══ PROVIDED PASSAGE ══

Excerpt from The Weekly Standard, May 9, 2011, Vol. 16, No. 32
“Xenophilia: No longer blind to the greatness
of this versatile Greek”
by Joseph Epstein
The Landmark Xenophon’s Hellenika
Edited by Robert B. Strassler

“ . . . A new edition of this history is now published under the
general editorship of Robert B. Strassler, who earlier brought
out Landmark editions of Herodotus and Thucydides. Strassler is what is today known as an
independent, which really means amateur, scholar, taking the word amateur in its root meaning
of lover. After a successful career in business—oil drilling—he retired, and soon thereafter
devoted himself to ancient history, the love of which he acquired as an undergraduate at
Harvard and never lost.

The result of this devotion has been Strassler’s Landmark editions. These books print the
central texts in solid new translations, with marginal notes and useful footnotes, introduced by
scholars, with still other scholars writing upon specialized topics pertinent to the central texts.
Perhaps best of all in the Landmark editions are the maps, which are clear, plentiful, and
immensely useful. One can read Herodotus and Thucydides over and over without having such
basic knowledge as how large Attica and the Pelopponnese are, how far is the distance between
Athens and Sparta, or Corinth from either. Robert Strassler is himself, one learns, without
Greek, and he has devised books of immense aid for the Greekless Hellenophile, of whom your
reviewer is one.

═══
══ SOURCE DATA ══

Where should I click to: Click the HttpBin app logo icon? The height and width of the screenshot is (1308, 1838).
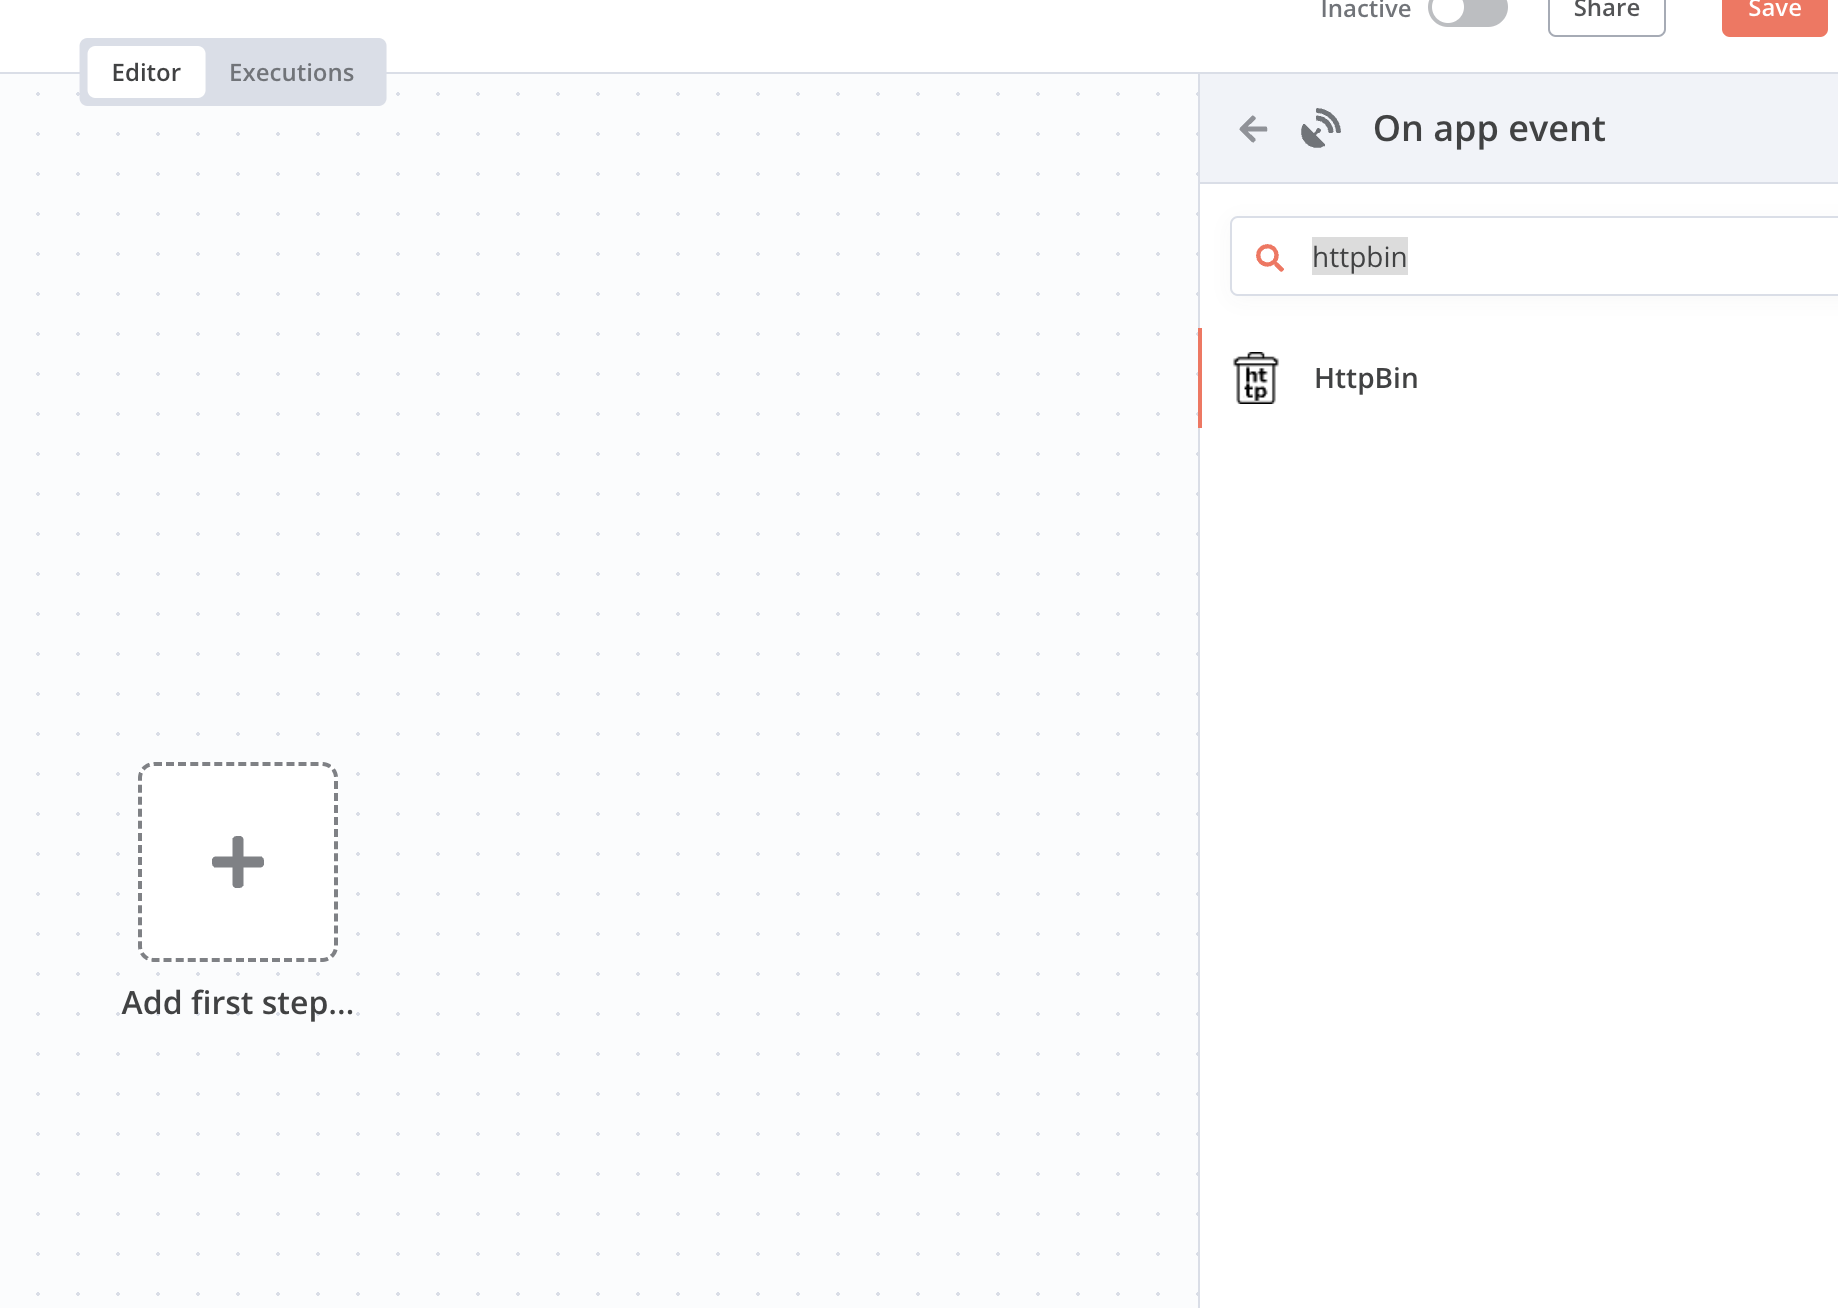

═══

Continue the review of Strassler's Landmark edition of Xenophon's Hellenika, starting right after its last sentence.

FINAL RESULT>
A Landmark edition is especially useful for Xenophon’s Hellenika, for it is a work over which
much controversy hangs. Until early in the 20th century, Xenophon’s history was taken to be
definitive. Then, in 1906, the papyrus of an incomplete manuscript since known as the
Hellenica Oxyrhynchia was found in Egypt that contradicted Xenophon in many particulars. A
later, Roman chronicle by Diodorus Siculus, who tends to agree with the Oxyrhynchia historian,
has further reduced the reputation for accuracy of Xenophon’s
Hellenika. Yet another
controversy has to do with when Xenophon wrote his history. Some scholars have him writing
different parts of it at different stages of his life. One of Xenophon’s strongest critics, the Oxford
classicist G. L. Cawkwell, holds that the
Hellenika isn’t history at all but essentially memoirs,
the memoirs written by an old man, and as Cawkwell notes, “old men forget.” Yet, whatever his
faults, however much he falls short of the precision required by modern historical scholarship,
Xenophon remains immensely readable and instructive. Without Xenophon’s
Hellenika, as
Robert Strassler notes, “we would know nothing or very little of many events and developments
of that dynamic period” from the end of the Peloponnesian War through 362
B.C. . . .”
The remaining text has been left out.